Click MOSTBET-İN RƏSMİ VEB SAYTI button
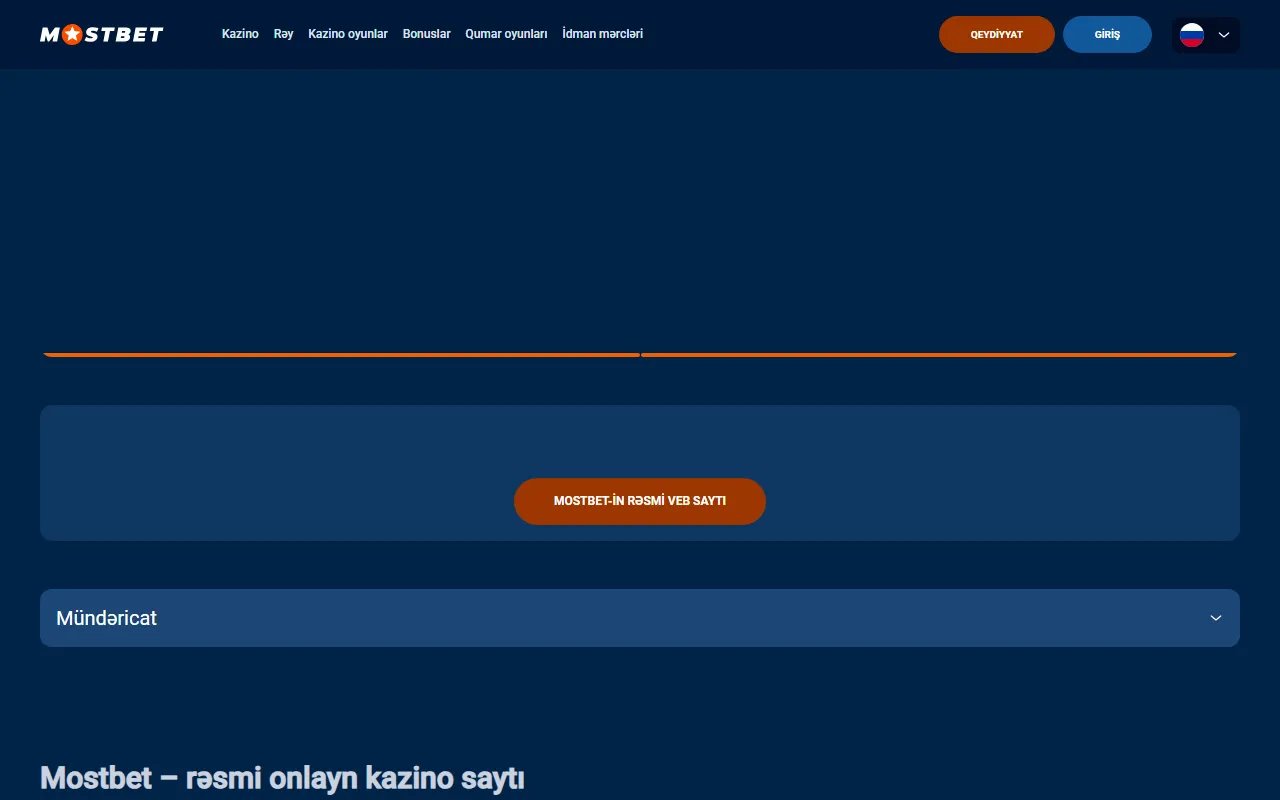1280x800 pixels. pyautogui.click(x=640, y=501)
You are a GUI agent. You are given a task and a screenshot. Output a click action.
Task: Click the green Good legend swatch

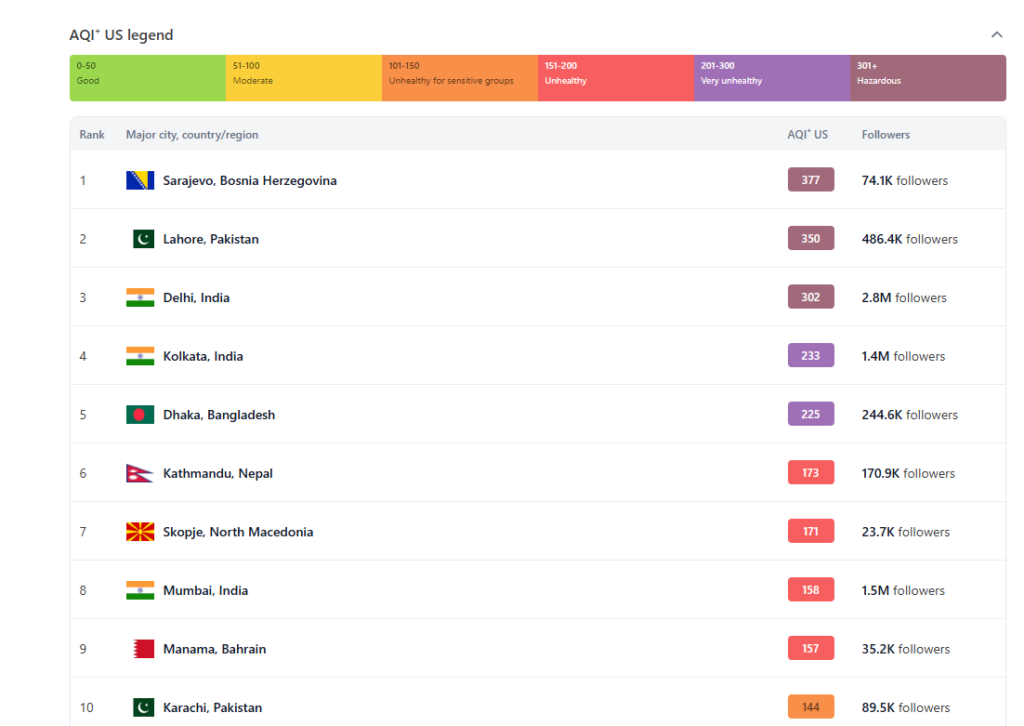click(147, 78)
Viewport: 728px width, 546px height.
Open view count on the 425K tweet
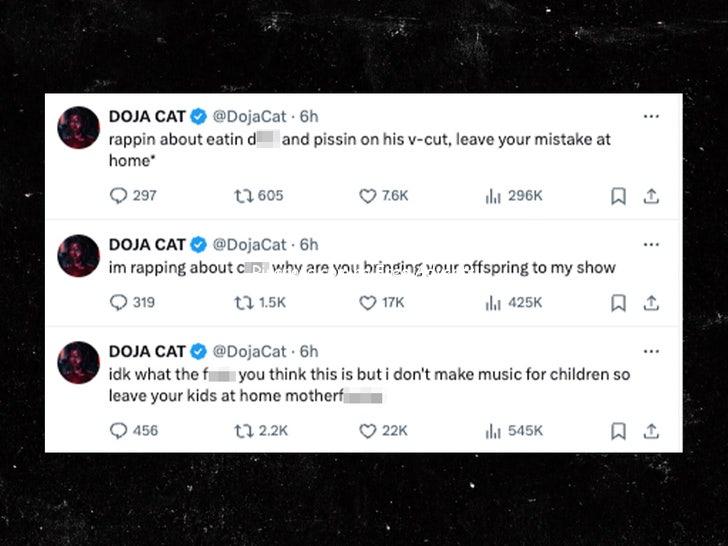(492, 302)
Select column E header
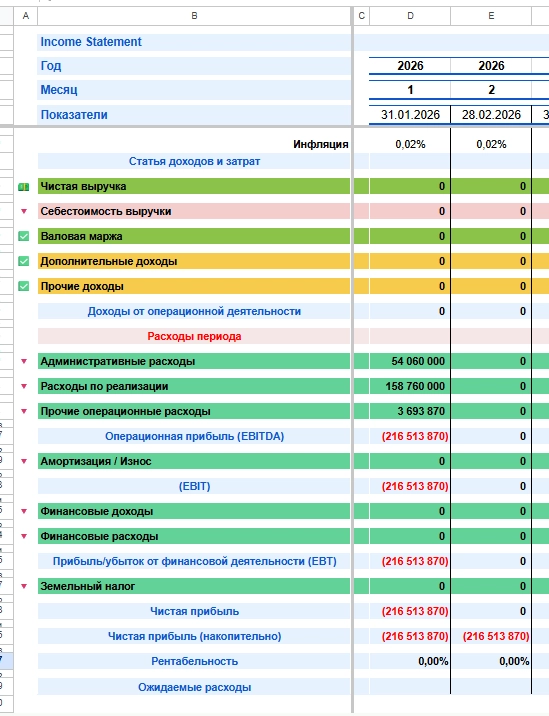Image resolution: width=549 pixels, height=716 pixels. (x=491, y=16)
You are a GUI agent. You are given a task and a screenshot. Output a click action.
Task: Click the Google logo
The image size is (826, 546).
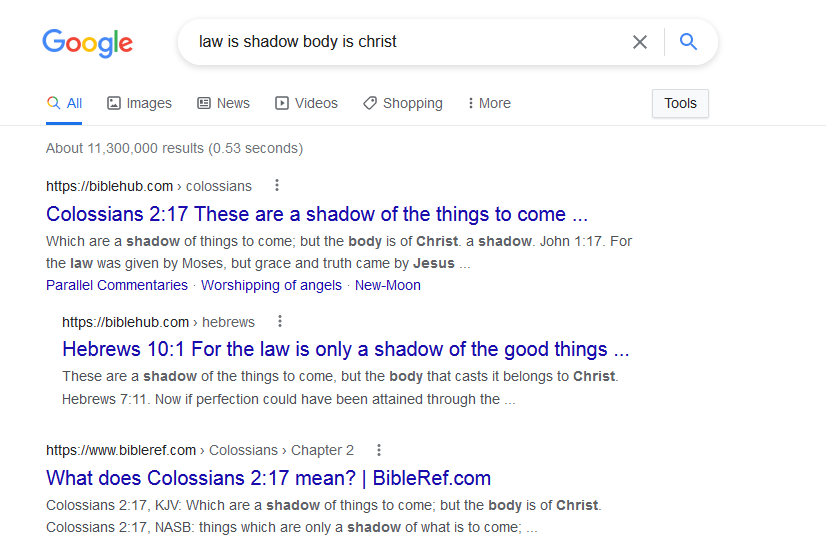point(87,43)
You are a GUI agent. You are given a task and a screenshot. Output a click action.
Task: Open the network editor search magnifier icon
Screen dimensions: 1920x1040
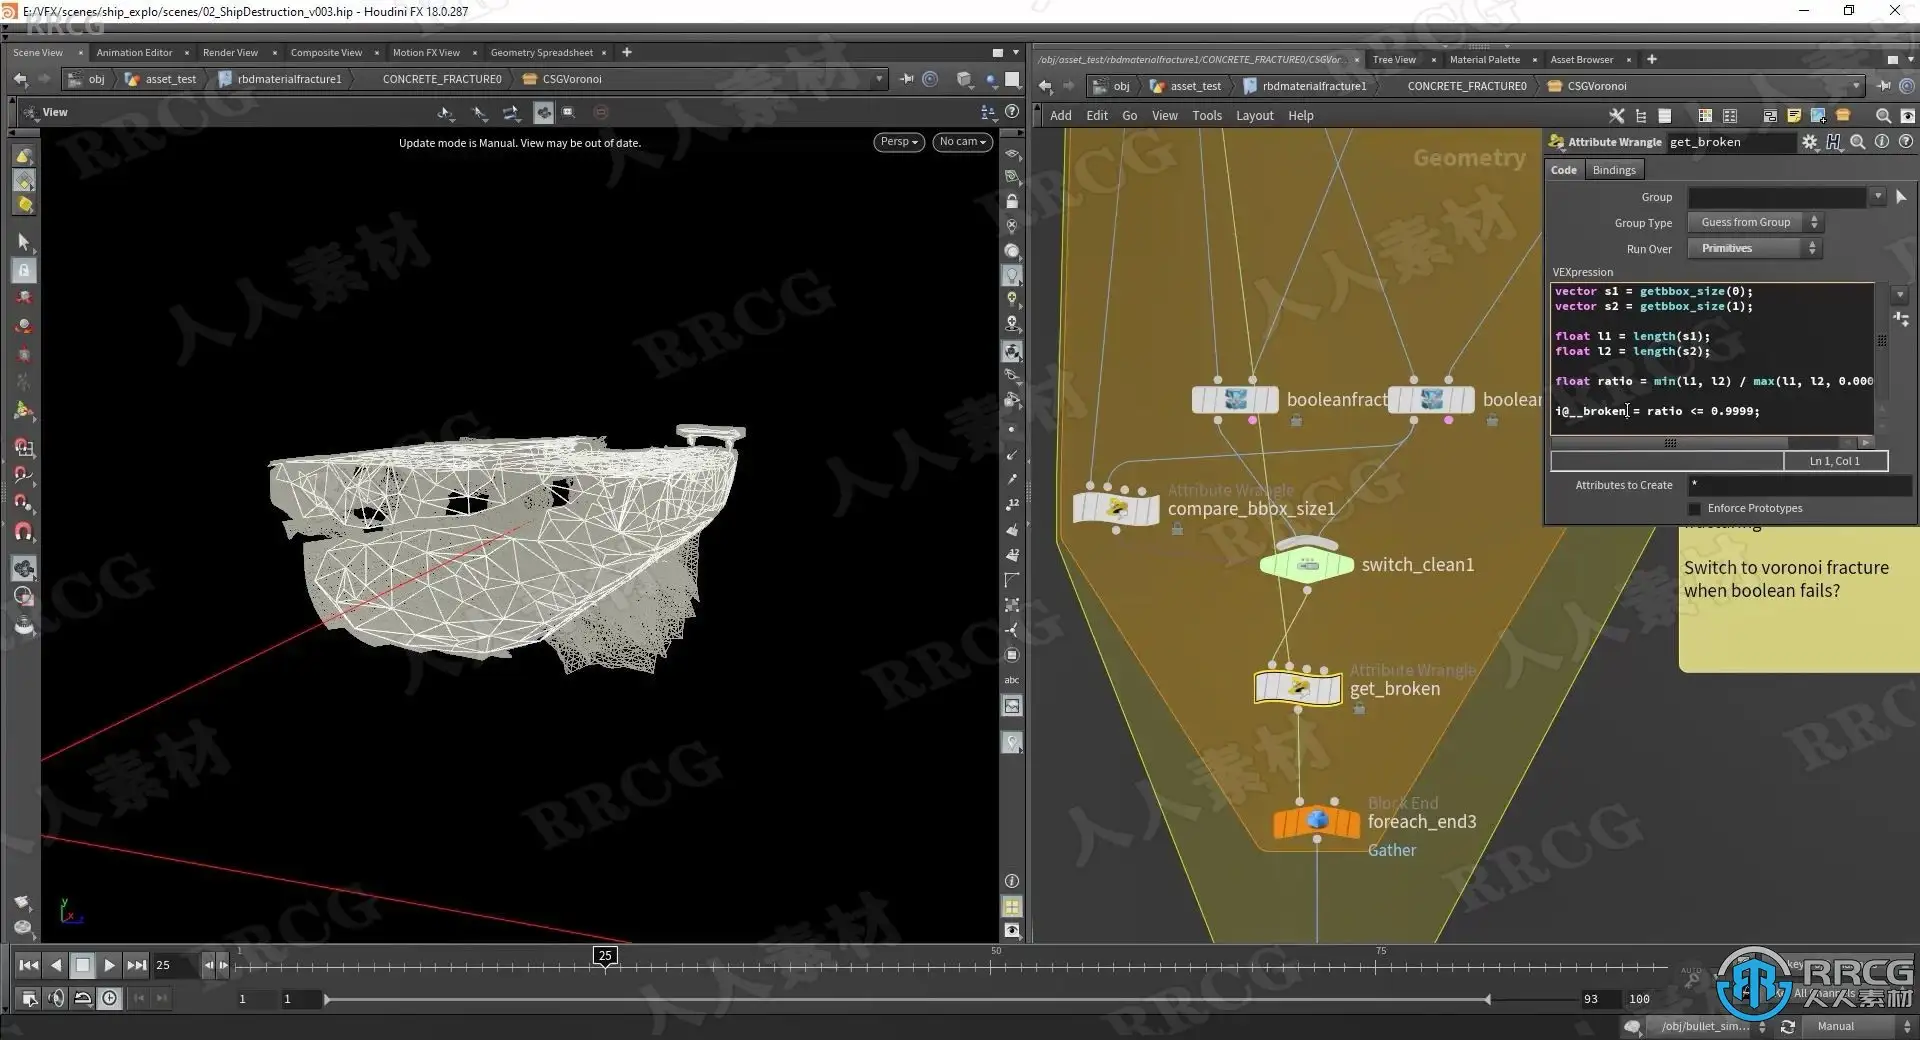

+ + +

◆ What you have to do ◆
Return the whole listing exactly, minus its pictures.

◆ Solution ◆
Click MOSTBET-İN RƏSMİ VEB SAYTI button
1280x800 pixels. pyautogui.click(x=640, y=501)
You are a GUI agent. You are given a task and a screenshot. Output a click action.
Task: Click the green Good legend swatch

click(147, 78)
Viewport: 728px width, 546px height.
Open view count on the 425K tweet
(492, 302)
Select column E header
Image resolution: width=549 pixels, height=716 pixels. (x=491, y=16)
You are a GUI agent. You are given a task and a screenshot. Output a click action.
Task: Click the Google logo
The image size is (826, 546).
point(87,43)
You are a GUI agent. You are given a task and a screenshot. Output a click action.
Task: Open the network editor search magnifier icon
Screen dimensions: 1920x1040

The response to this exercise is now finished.